Set out the entries below as a numbered list and leave out any blank lines.

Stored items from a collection
****************
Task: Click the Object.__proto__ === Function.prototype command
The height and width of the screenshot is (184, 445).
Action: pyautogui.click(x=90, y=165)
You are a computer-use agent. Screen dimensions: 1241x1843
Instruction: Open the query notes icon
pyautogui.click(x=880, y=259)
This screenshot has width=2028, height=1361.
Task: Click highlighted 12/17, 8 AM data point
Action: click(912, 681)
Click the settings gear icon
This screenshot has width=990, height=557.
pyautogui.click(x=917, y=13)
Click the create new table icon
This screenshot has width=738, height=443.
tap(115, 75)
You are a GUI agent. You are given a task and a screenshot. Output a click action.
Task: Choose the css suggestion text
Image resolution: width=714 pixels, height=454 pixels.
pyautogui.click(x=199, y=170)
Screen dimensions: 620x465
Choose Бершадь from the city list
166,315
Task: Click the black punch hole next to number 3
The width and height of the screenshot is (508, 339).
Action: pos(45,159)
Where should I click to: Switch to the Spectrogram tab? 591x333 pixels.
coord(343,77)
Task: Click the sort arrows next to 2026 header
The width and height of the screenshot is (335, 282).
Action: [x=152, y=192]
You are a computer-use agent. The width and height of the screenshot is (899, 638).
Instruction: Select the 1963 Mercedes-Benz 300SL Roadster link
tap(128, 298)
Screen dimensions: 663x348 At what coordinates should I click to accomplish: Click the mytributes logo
****************
-- Output of the exercise --
1. Task: Click the Object.__proto__ === Function.prototype command
2. The height and width of the screenshot is (184, 445).
3. Action: pyautogui.click(x=90, y=165)
4. You are a computer-use agent. Screen dimensions: 1241x1843
5. Instruction: Open the query notes icon
6. pyautogui.click(x=880, y=259)
7. This screenshot has width=2028, height=1361.
8. Task: Click highlighted 12/17, 8 AM data point
9. Action: click(912, 681)
10. Click the settings gear icon
11. This screenshot has width=990, height=557.
12. pyautogui.click(x=917, y=13)
13. Click the create new table icon
14. This screenshot has width=738, height=443.
15. tap(115, 75)
16. You are a GUI agent. You are given a task and a screenshot. Output a click action.
17. Task: Choose the css suggestion text
18. Image resolution: width=714 pixels, height=454 pixels.
19. pyautogui.click(x=199, y=170)
20. Screen dimensions: 620x465
21. Choose Бершадь from the city list
22. 166,315
23. Task: Click the black punch hole next to number 3
24. The width and height of the screenshot is (508, 339).
25. Action: pos(45,159)
26. Where should I click to: Switch to the Spectrogram tab? 591x333 pixels.
27. coord(343,77)
28. Task: Click the sort arrows next to 2026 header
29. The width and height of the screenshot is (335, 282).
30. Action: [x=152, y=192]
31. You are a computer-use agent. The width and height of the screenshot is (899, 638).
32. Instruction: Select the 1963 Mercedes-Benz 300SL Roadster link
33. tap(128, 298)
34. Screen dimensions: 663x348 At what coordinates should I click to accomplish: Click the mytributes logo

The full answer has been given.